>> start Task inputs

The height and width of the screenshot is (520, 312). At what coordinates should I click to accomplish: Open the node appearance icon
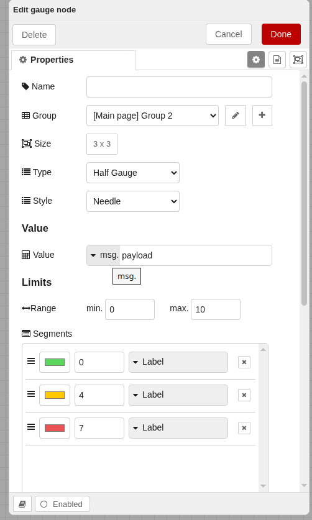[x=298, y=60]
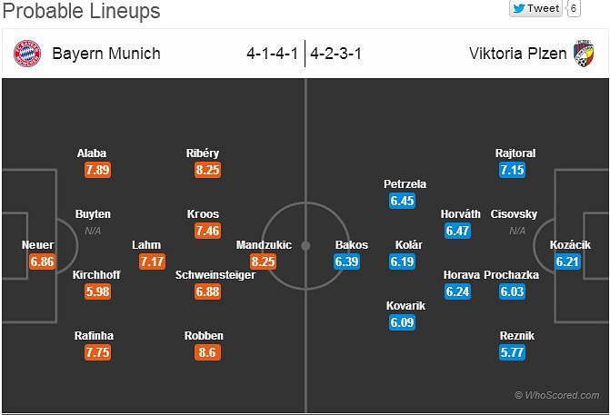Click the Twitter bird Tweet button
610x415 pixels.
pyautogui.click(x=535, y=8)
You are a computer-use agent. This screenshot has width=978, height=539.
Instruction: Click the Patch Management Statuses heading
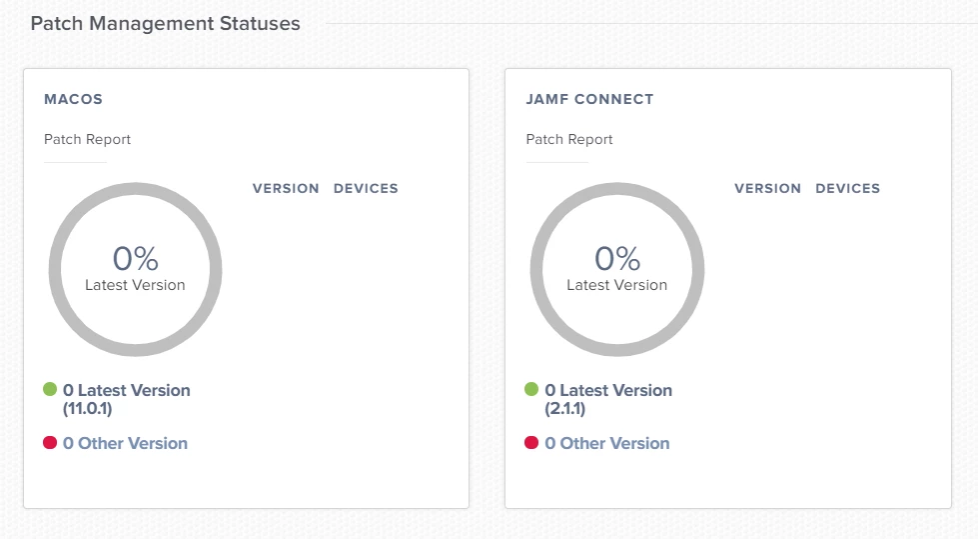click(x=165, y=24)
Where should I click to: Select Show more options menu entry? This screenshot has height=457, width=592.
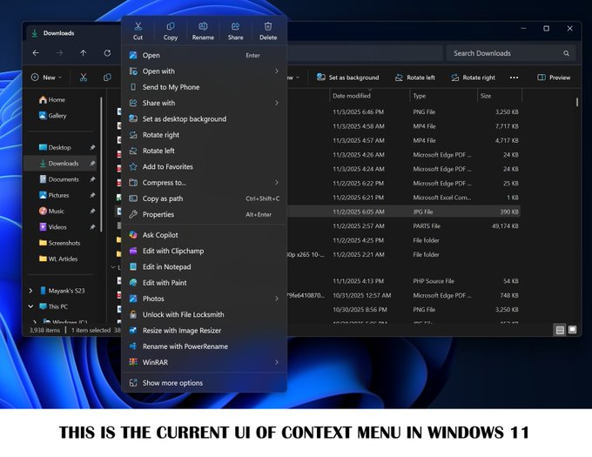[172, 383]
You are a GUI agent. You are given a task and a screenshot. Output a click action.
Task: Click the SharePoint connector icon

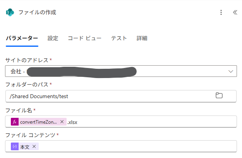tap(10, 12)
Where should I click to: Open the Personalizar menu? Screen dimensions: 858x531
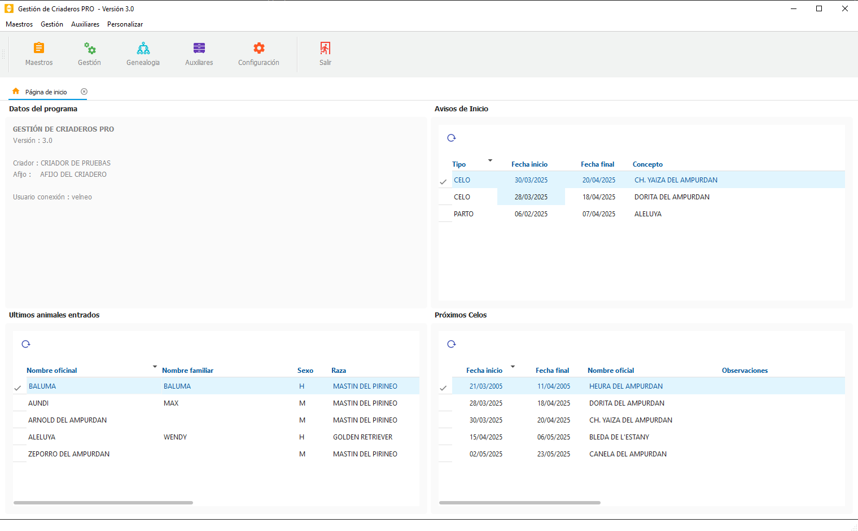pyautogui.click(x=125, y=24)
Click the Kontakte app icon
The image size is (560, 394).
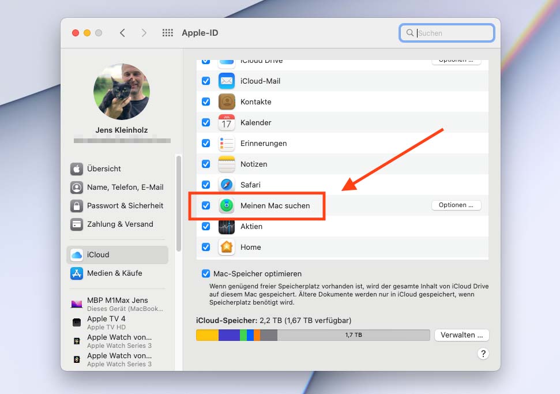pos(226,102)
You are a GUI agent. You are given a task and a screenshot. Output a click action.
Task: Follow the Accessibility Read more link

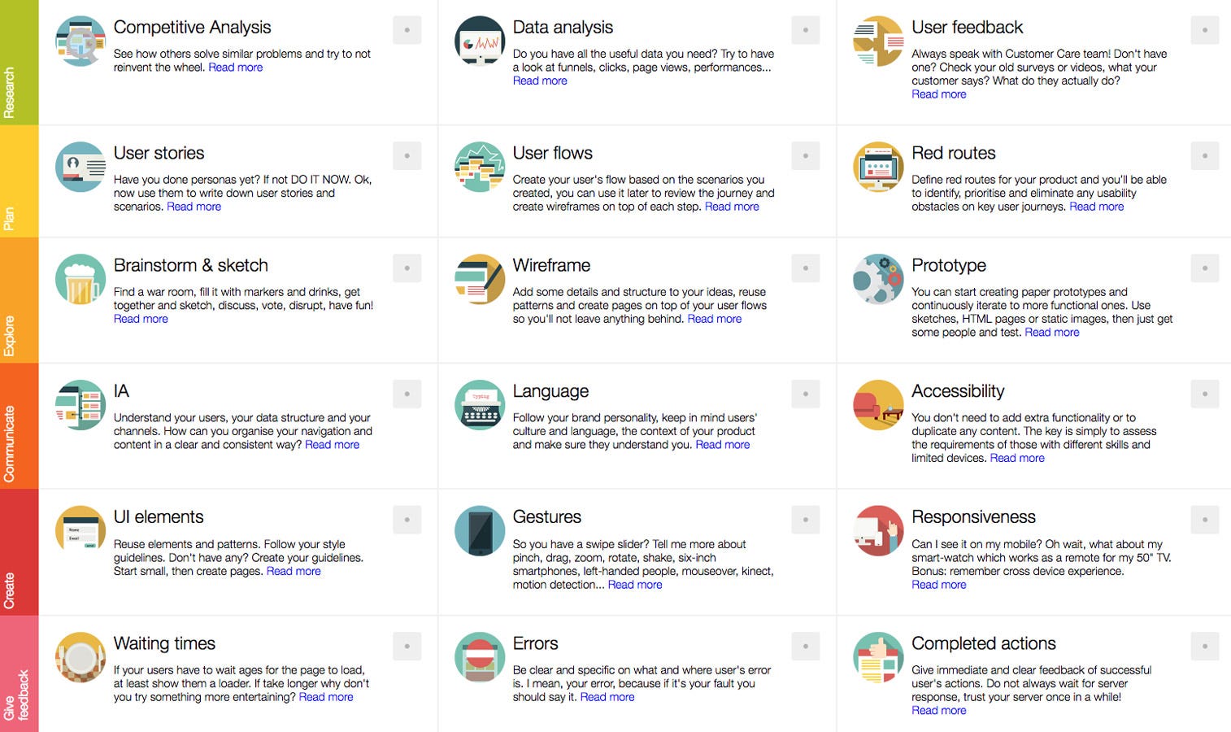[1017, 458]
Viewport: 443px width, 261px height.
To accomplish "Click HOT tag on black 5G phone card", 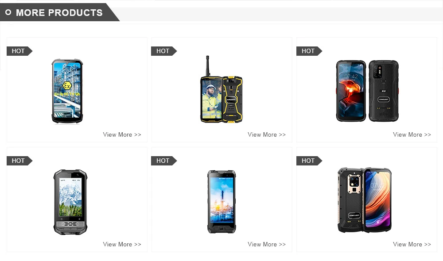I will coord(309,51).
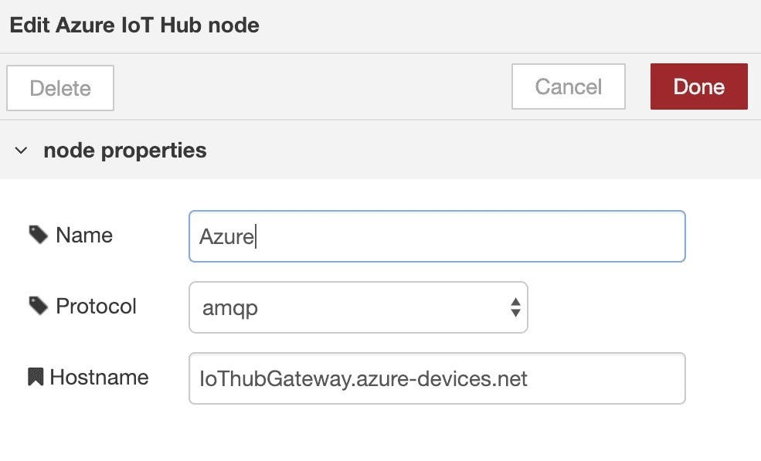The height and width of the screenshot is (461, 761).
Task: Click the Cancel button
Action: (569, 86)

>> end Task inputs

Work required: Report how many lines of the rows above contain the string "should", taking letter case into account. Give only the number.

Finished exercise: 3